Todo tiene un principio y el de “A Test Of Shadows” es una fugaz intro que da paso a “Sniper’s Death” con la que el disco entra en materia. Este segundo corte del álbum enseña garras abrazada a un metal rugoso y directo, enraizado en el thrash clásico durante las estrofas y que avanza hacia la melodía en unos estribillos sencillos pero bien adornados. La producción, con un sonido en exceso comprimido, no me enamora que digamos, pero le sienta bien a las guitarras más pesadas que preceden al solo. “This Is the End” acorta recorrido con respecto al tema previo al tiempo que se enfanga en una serie de riffs machacones y sobrevive gracias al buen hacer de Stefan Zörner a las voces primero y de la dupla guitarrera al final. Sin ser un tema fallido, lo cierto es que no logra engancharme.

My Crush” le cambia un tanto la cara al disco desde ese tímido prólogo al que sucederá uno de mis riffs favoritos del álbum. Es un corte con baterías rápidas, con un deje a la primera época de sus paisanos Rage. Entre los efluvios de ese metal añejo emergen aires groovies que le confieren una identidad muy marcada con respecto a sus compañeras de tracklist. Sin revoluciones ni invenciones de la rueda, uno de los temas más redondos de todo el trabajo. “A Test Of Shadows” titula al disco y es otro de los temas importantes del disco. En el haber ese tono algo más triste y apagado que temas previos sobre el que construyen una estructura rica y atractiva, pródiga en riffs y cuyo mayor debe se haya en una base rítmica lastrada por una producción mejorable. En cualquier caso la banda parece haber echado el resto en estos temas que conforman el tronco central del álbum y se nota.

A Grave Called Home” cierra el estupendo eje del disco yéndose hasta los cinco minutos y desplegando otro de los temas más ricos del trabajo. Liviana, casi diría que tierna, en su primer tercio, donde despliega un medio tiempo clásico y elegante. Es a partir del puente central donde emerge un riff monolítico primero y una buena sección de solos después para conformar otro de los momentos más atractivos del disco. Picadito y con fundamento. De los temas que conforman esta parte central del álbum, “(We Were) The Gods” me resulta el más flojo de todos. Tiene su principal atractivo en un tono más alegre y festivo, que ejerce un fuerte contraste con el tema previo, quedando lastrado por una escritura en exceso predecible.

Falling Shadows” cabalga a medio gas entre el thrash americano de unos Heathen o Annihilator y propuestas más actuales. Insiste en estructuras ya presentes en cortes anteriores, si bien gana terreno gracias al buen hacer del dúo Oskar Schmidt y Carsten Sauter. Nada sorprendente pero tampoco nada fuera del tiesto. “You’ll See The Sun” en cambio apuesta de nuevo por un tono más apagado, desde el registro de Zörner hasta la serie de riffs empleados, al tiempo que va construyendo un crescendo clásico ordenado y nada aburrido.
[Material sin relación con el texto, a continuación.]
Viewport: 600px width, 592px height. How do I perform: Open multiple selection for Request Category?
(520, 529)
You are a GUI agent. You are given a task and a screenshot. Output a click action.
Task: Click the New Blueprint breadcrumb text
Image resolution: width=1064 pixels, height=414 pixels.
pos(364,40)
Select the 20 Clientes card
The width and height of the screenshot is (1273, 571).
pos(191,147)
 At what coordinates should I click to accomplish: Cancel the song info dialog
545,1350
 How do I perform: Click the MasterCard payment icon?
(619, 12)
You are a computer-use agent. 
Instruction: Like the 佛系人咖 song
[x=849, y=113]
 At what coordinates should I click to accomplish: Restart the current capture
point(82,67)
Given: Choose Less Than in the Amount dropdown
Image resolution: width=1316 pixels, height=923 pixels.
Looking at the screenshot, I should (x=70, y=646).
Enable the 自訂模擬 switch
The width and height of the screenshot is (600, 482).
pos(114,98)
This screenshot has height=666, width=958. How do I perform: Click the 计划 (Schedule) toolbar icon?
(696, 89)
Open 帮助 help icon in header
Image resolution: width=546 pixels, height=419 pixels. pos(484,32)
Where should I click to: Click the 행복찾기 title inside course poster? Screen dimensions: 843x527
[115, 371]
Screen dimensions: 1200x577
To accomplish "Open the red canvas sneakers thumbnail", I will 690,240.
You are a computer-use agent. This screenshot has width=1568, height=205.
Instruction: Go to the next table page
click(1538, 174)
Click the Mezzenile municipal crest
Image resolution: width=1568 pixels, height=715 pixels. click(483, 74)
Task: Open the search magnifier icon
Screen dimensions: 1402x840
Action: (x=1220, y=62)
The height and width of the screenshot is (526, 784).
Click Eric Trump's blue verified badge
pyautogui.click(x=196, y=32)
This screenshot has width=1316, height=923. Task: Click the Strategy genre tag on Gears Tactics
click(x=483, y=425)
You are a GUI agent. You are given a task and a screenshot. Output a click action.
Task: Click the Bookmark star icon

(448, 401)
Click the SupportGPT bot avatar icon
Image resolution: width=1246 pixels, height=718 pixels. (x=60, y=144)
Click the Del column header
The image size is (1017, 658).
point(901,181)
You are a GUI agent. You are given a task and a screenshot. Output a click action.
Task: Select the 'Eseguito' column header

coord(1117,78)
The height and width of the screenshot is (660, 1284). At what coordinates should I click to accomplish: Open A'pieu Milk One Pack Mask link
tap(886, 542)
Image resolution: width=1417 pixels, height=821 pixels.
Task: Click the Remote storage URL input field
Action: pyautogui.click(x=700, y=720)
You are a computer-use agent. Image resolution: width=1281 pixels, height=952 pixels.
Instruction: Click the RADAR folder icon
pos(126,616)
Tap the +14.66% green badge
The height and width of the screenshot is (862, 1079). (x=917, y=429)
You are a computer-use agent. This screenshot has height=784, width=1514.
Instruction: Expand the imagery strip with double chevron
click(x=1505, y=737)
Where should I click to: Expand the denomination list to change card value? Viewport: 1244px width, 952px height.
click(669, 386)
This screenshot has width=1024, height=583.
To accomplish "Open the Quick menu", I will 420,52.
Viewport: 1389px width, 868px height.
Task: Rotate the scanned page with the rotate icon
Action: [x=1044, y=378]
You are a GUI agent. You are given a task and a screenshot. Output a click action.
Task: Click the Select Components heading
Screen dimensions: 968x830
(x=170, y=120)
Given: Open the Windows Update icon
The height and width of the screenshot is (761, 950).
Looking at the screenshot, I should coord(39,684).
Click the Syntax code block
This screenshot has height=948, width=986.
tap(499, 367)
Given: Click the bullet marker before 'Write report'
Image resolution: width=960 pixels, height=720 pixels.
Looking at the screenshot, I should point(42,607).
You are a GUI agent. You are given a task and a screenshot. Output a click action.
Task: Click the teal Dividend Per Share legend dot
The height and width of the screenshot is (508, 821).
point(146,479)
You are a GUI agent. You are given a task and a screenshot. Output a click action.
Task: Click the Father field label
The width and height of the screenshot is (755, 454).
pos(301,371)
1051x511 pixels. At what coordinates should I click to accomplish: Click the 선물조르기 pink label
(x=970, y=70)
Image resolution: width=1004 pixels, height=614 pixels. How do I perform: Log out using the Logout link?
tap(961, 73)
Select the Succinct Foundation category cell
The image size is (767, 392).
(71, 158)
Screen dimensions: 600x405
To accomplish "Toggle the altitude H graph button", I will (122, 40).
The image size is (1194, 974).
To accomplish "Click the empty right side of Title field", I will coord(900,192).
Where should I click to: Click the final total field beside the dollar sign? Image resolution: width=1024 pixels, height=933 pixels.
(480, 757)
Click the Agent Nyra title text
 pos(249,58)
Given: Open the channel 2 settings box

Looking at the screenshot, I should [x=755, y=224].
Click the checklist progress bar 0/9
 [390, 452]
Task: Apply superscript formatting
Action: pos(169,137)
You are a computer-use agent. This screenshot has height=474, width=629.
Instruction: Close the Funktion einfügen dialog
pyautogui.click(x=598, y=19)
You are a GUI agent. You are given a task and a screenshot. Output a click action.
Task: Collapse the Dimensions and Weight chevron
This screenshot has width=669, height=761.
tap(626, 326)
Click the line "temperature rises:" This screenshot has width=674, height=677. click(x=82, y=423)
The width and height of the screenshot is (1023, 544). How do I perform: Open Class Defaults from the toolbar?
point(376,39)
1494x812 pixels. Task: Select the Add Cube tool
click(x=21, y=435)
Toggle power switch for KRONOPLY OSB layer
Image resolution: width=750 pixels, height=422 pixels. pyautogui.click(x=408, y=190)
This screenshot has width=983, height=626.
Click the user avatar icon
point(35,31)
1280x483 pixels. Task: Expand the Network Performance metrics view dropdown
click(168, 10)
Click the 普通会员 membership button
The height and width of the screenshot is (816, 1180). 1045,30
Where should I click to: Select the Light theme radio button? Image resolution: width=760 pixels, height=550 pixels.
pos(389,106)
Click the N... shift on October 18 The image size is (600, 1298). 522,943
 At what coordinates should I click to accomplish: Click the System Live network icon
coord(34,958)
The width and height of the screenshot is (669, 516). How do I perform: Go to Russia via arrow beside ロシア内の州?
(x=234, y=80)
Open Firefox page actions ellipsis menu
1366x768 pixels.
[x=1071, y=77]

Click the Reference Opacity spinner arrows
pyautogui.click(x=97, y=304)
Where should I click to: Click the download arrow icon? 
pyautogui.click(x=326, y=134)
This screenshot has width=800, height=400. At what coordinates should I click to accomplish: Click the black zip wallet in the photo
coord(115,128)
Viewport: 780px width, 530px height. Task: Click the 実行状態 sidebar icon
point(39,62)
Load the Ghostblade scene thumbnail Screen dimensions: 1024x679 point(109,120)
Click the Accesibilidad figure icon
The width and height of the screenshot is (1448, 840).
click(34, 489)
La tan brutal como breve “No Deeper Hole” da pie a los momento más agresivos del disco a lomos del doble bombo de un desatado Suat Gören. Un prólogo vertiginoso que precede a la final “Stranded”, creada en comandita con el músico de jazz Aljoscha Crema, balada encargada de cerrar el disco y corte más largo del mismo. Elegante, con ese piano omnipresente que se clava en tus entrañas, sobre el que se desarrolla un final que rompe la tónica general del álbum y deja al Zörner más almibarado de todo “A Test Of Shadows”.

No quisiera tener que vérmelas con los puños que adornan la portada pero, las cosas como son, no es que estamos ante el mejor disco de heavy metal del año que digamos. Que aún así puedo afirmar que tiene puntos fuertes, especialmente en el tronco central del mismo, en donde subyace un mayor empeño tanto a la hora de componer como a la hora de interpretar, pero que alrededor ha ido dejando por el camino una rastro de migas de pan en forma de canciones un tanto desangeladas en un aspecto, en otro, o en los dos. Es una banda joven, bastante es haber entregado un par de discos en tan poco tiempo. Y veo buenos mimbres aquí dentro. Por el momento tocará esperar a un hipotético tercer disco que ahonde en sus virtudes y se sobreponga a sus debilidades.